#### Data
·····

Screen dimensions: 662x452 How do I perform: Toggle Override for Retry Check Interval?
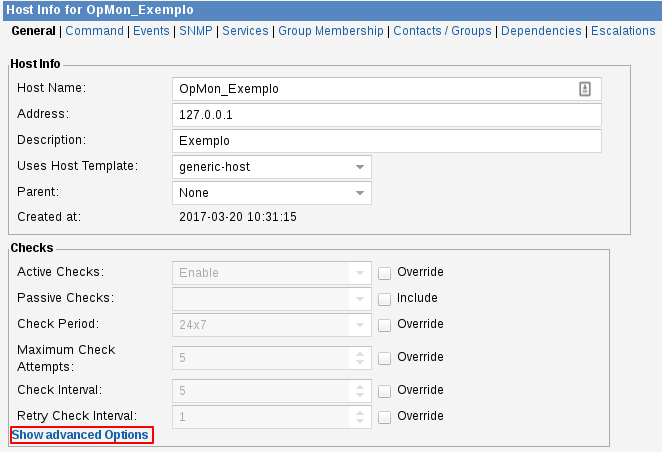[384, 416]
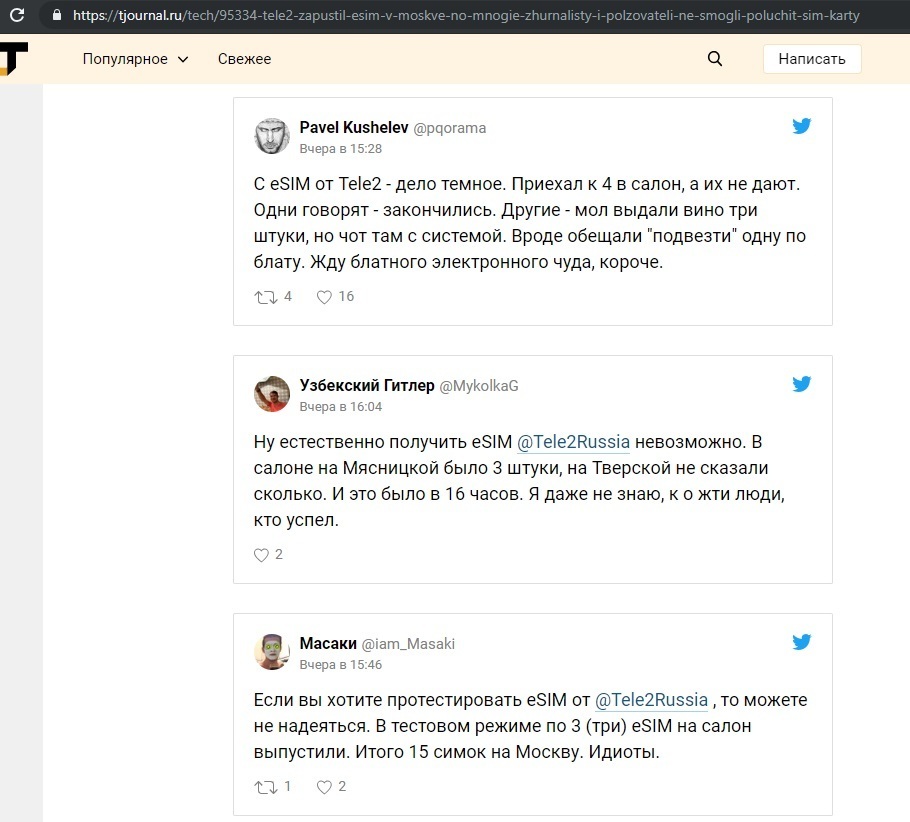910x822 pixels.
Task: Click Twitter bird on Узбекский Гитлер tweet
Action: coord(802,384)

·····

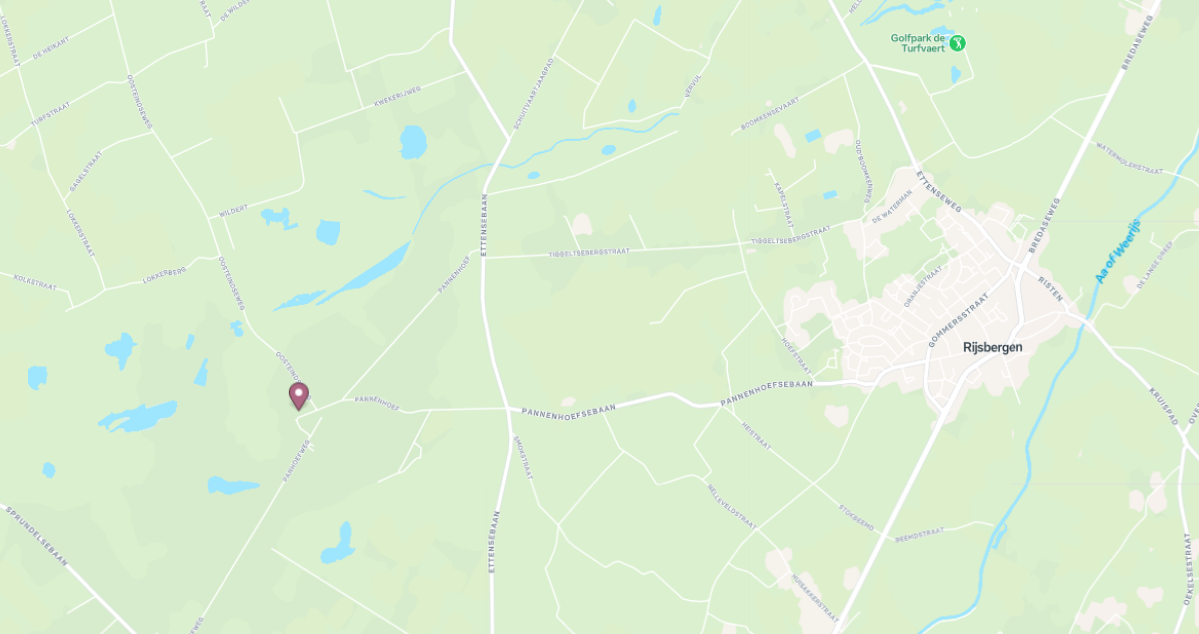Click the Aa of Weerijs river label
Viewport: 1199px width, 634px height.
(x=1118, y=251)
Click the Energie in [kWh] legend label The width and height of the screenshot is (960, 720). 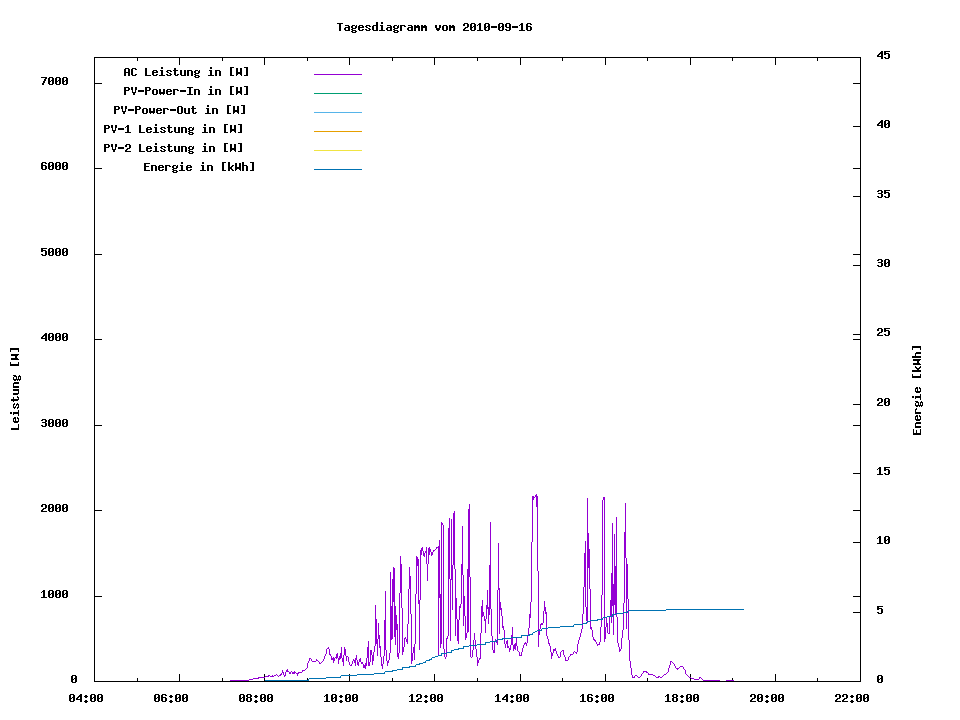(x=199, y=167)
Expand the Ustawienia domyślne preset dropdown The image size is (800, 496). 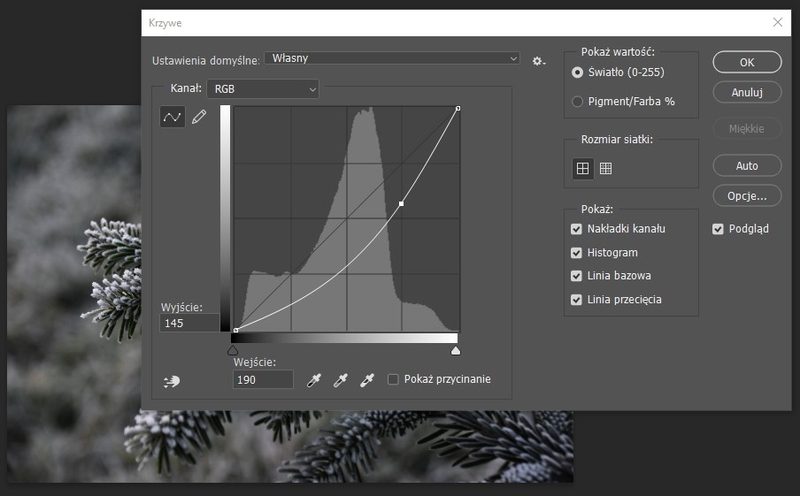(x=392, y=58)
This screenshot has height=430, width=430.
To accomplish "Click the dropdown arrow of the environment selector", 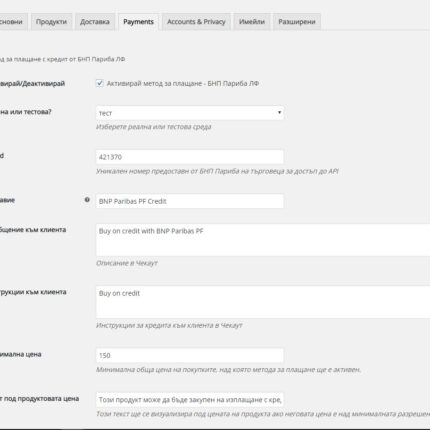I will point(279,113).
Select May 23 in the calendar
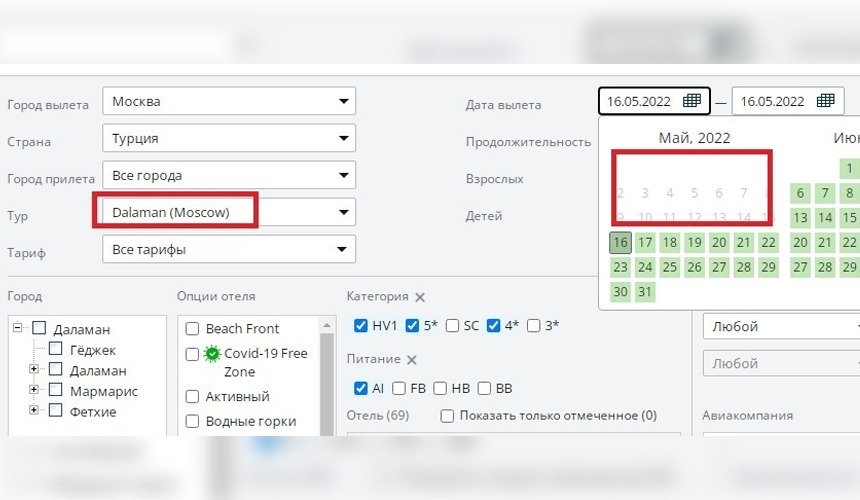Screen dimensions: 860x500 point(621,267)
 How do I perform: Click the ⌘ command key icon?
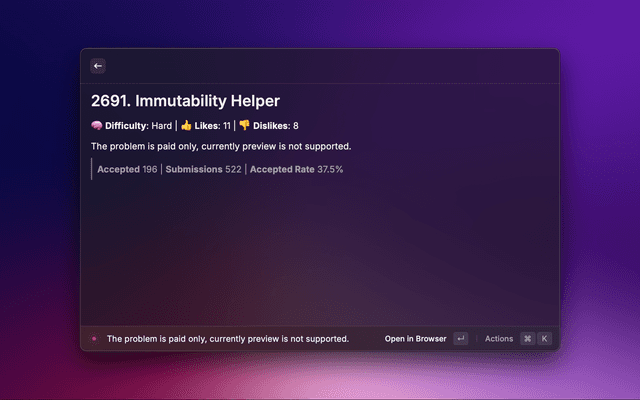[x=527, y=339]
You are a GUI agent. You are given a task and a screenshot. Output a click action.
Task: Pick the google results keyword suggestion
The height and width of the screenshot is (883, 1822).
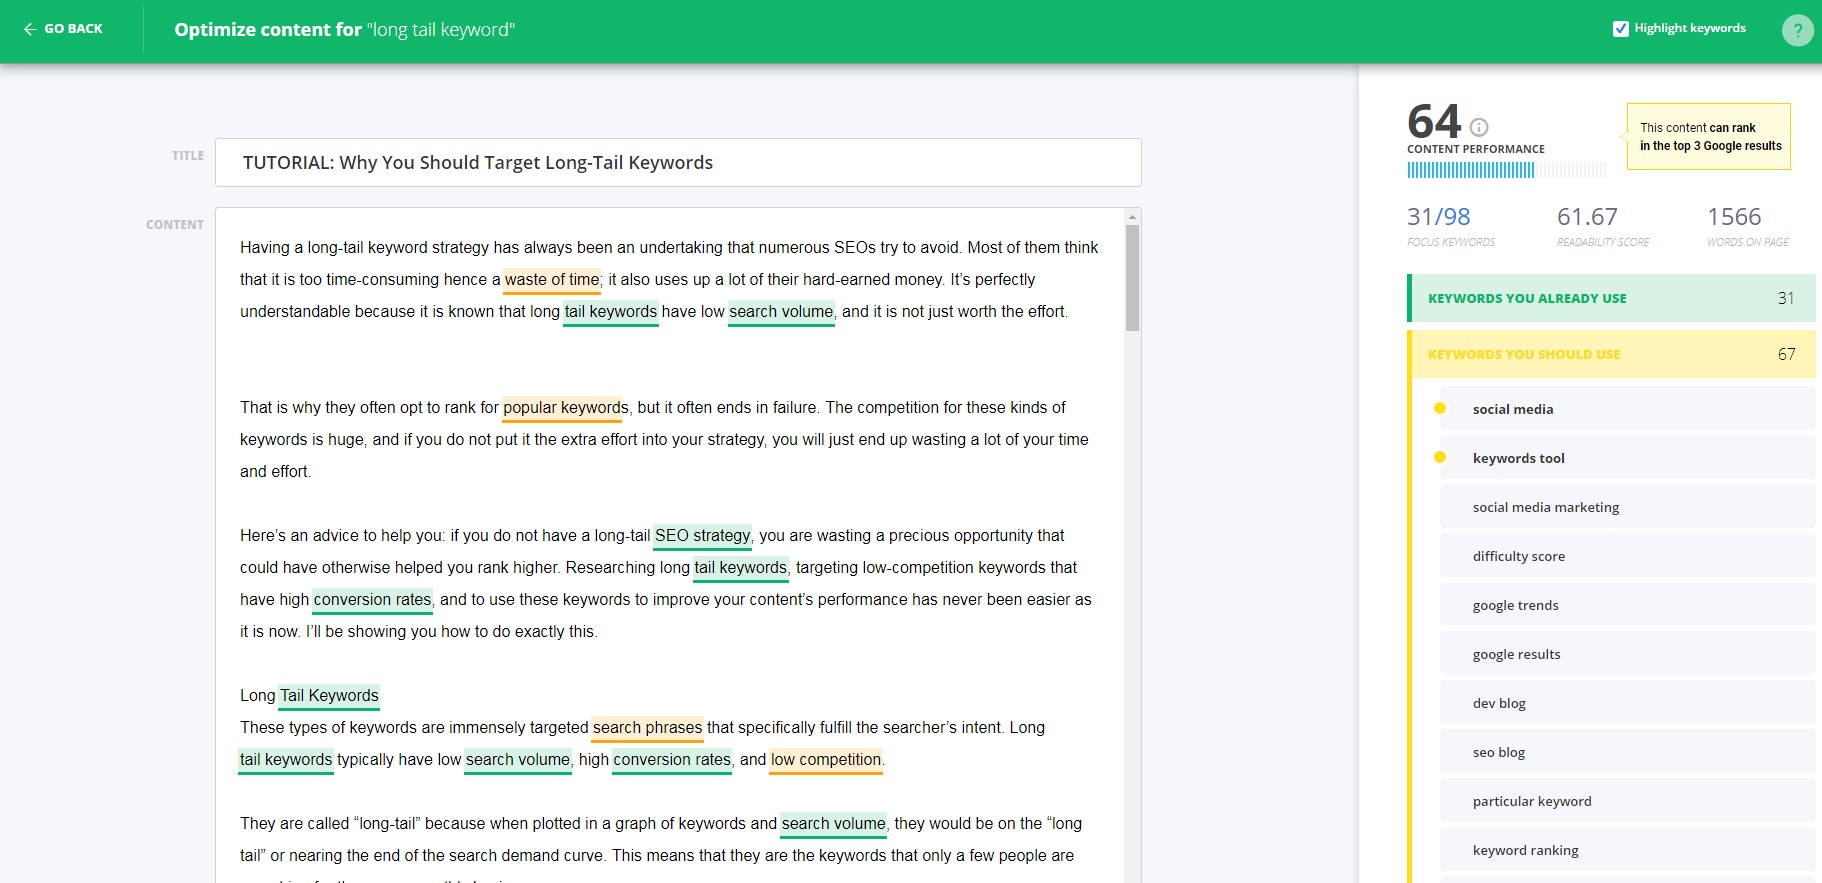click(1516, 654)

·····

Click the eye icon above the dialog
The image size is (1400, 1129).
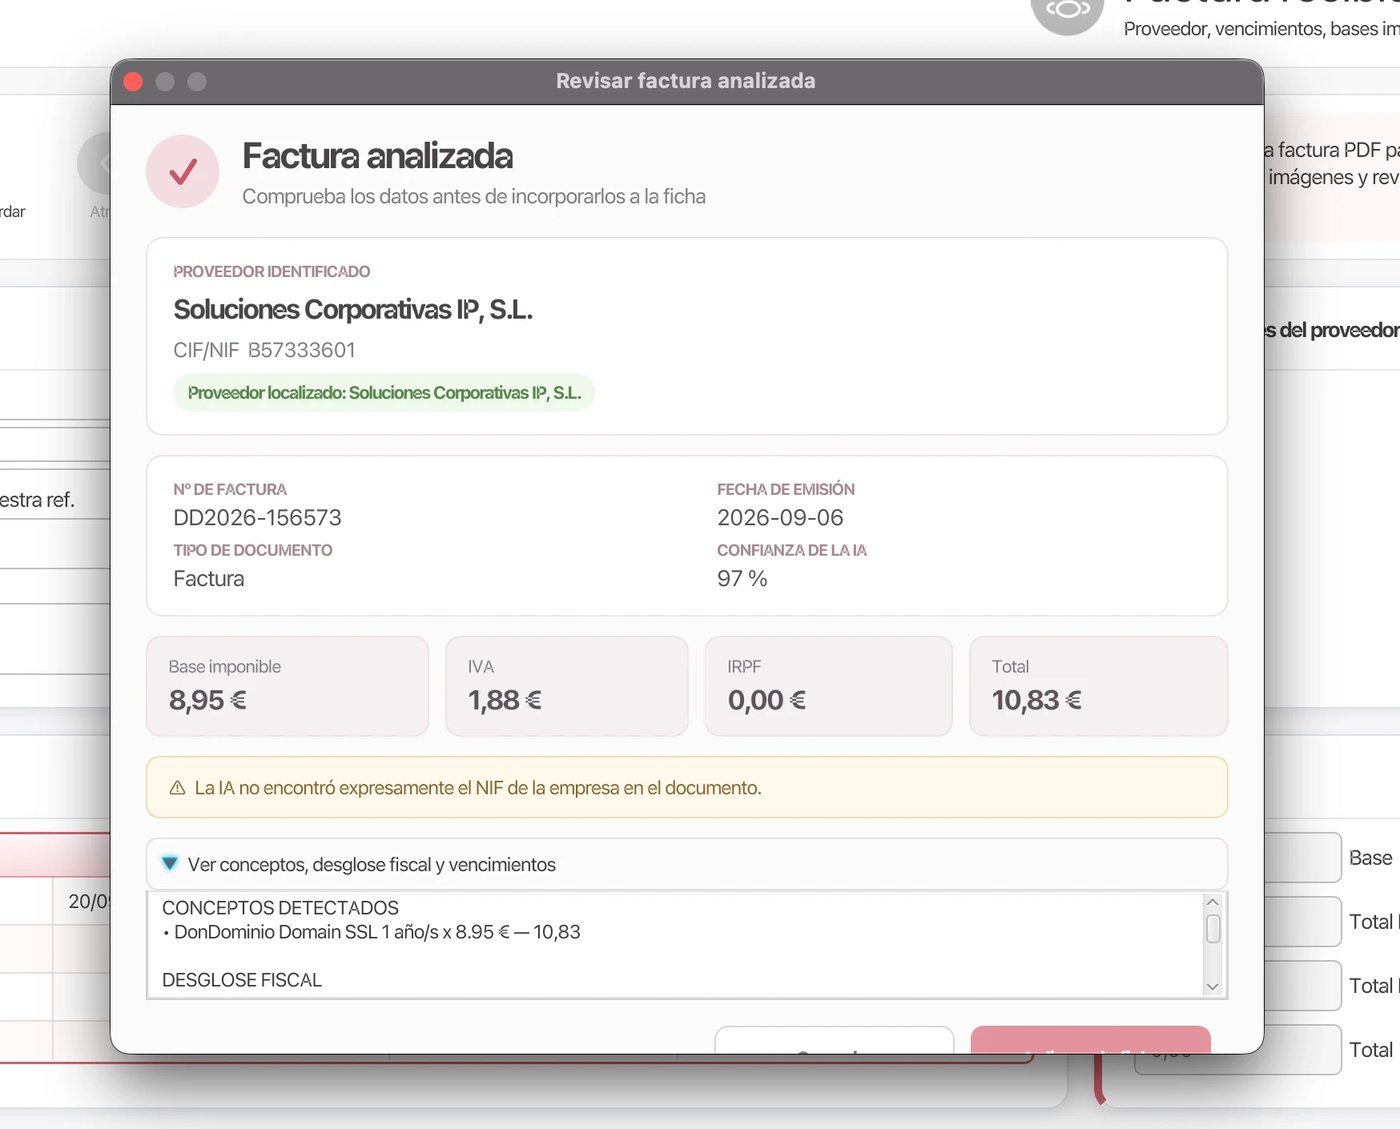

·····

Given the listing above, retype only the span of lines from the line with "How do I perform: Click" up to and including the line with "Task: Pick the", exactly as it stands and without pictures.

#### Response to this exercise
 How do I perform: Click the ⌘ command key icon?
[x=527, y=339]
You are a GUI agent. You are given a task and a screenshot. Output a click action.
Task: Pick the google results keyword suggestion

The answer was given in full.